7. Defendants' Seventh Affirmative Defense-Credit or Offset

The Court grants Plaintiff's motion to strike Defendant' s seventh affirmative defense. As courts in this district have observed, an affirmative defense operates to eliminate liability rather than reduce it. See Lettuce Entertain You Enters., Inc. v. Leila Sophia AR, LLC, --- F. Supp. 2d ----, 2009 WL 1605917, at *3 (N.D. Ill. June 8, 2009). Because credit, offset, and setoff are not affirmative defenses in the context of this case, they need not be pleaded. Ace Hardware Corp. v. Marn, Inc., 2008 WL 4286975, at *8 (N.D. Ill. Sept. 16, 2008) (discussing Coplay Cement Co. v. Willis & Paul Group, 983 F.2d 1435, 1440-41 (7th Cir. 1993)); Amelio v. Yazoo Mfg. Co., 98 F.R.D. 691, 693 & n.3 (N.D. Ill. 1983) (striking the affirmative defense of credit); Ruggio v. Ditkowsky, 498 N.E.2d 747, 751 (Ill. App. Ct. 1986) (remarking that "[n]either plaintiff's citations nor [the Illinois Appellate Court' s] own research has found authority to support" the contention that "offset" "is an affirmative defense which defendant had the burden to raise and prove"). Because offset and credit are not affirmative defenses that Defendants need to plead in this case, Plaintiff's motion to strike Defendants' seventh affirmative defense is granted. 8. Defendants' eighth (omnibus) affirmative defense Defendants' eighth affirmative defense is untitled and invokes the contents of Defendants'counterclaim and third-party complaint in their entirety "to the extent that any of these claims and allegations may bar Plaintiff's claims." (Answer at 14.) Defendants' eighth affirmative defense is deficient as a matter of law. The defense is certainly "short and plain," as is required under Rule 8(a), but it does not give Plaintiff fair notice as to the nature of the defense that Defendants are asserting. See Codest, 954 F. Supp. at 1228; see also Glover v. Mary Jane M. Elliott, P.C., 2007 WL 2904050, at *6 (W.D. Mich. Oct. 2, 2007) (striking an omnibus affirmative defense and likening it to an "exercise[] in throat-clearing" that adds "nothing to the answer").

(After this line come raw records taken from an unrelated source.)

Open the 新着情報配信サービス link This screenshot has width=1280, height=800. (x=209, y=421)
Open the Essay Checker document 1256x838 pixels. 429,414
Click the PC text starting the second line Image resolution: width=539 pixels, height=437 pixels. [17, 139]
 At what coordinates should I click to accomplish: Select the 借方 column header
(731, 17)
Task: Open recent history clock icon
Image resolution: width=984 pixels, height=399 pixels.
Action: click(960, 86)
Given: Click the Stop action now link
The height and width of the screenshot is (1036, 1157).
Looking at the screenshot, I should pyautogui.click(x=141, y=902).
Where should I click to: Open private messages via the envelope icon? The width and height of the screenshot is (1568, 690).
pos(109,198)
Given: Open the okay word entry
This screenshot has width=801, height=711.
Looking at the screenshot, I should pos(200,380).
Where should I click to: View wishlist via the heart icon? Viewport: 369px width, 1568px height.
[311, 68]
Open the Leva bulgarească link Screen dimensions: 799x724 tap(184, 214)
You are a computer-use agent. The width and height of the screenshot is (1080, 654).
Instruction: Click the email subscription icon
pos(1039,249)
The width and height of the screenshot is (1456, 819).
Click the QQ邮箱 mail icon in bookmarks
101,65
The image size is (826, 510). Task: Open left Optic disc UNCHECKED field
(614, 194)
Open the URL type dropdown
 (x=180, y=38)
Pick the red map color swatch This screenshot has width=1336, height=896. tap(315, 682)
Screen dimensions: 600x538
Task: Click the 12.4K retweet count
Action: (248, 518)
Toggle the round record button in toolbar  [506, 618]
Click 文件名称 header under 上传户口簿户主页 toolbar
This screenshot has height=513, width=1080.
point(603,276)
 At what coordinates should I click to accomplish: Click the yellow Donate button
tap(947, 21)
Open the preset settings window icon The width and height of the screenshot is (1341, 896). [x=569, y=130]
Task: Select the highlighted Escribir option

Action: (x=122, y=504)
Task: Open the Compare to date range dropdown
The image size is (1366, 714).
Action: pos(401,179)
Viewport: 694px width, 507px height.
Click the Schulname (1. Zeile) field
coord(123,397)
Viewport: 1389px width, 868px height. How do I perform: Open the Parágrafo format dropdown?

9. Defendants' Eleventh Affirmative Defense-"Motion to Dismiss"

Defendants'eleventh affirmative defense is captioned "motion to dismiss," in which Defendants identify shortcomings in Plaintiff's replevin action which they say should lead to dismissal under Federal Rule of Civil Procedure Rule 12(b)(6). However, because a motion to dismiss under Rule 12(b)(6) is not an affirmative defense, the Court strikes Defendants' eleventh affirmative defense on its own motion.

V. Conclusion

For the reasons stated above, Plaintiff's motion to strike Defendants'jury demand [29] is granted; Plaintiff's motion to dismiss Defendants'counterclaims [33] is granted in part and denied in part, although the dismissals are without prejudice; and Plaintiff's motion to strike Defendants' affirmative defenses [31] is granted in part and denied in part.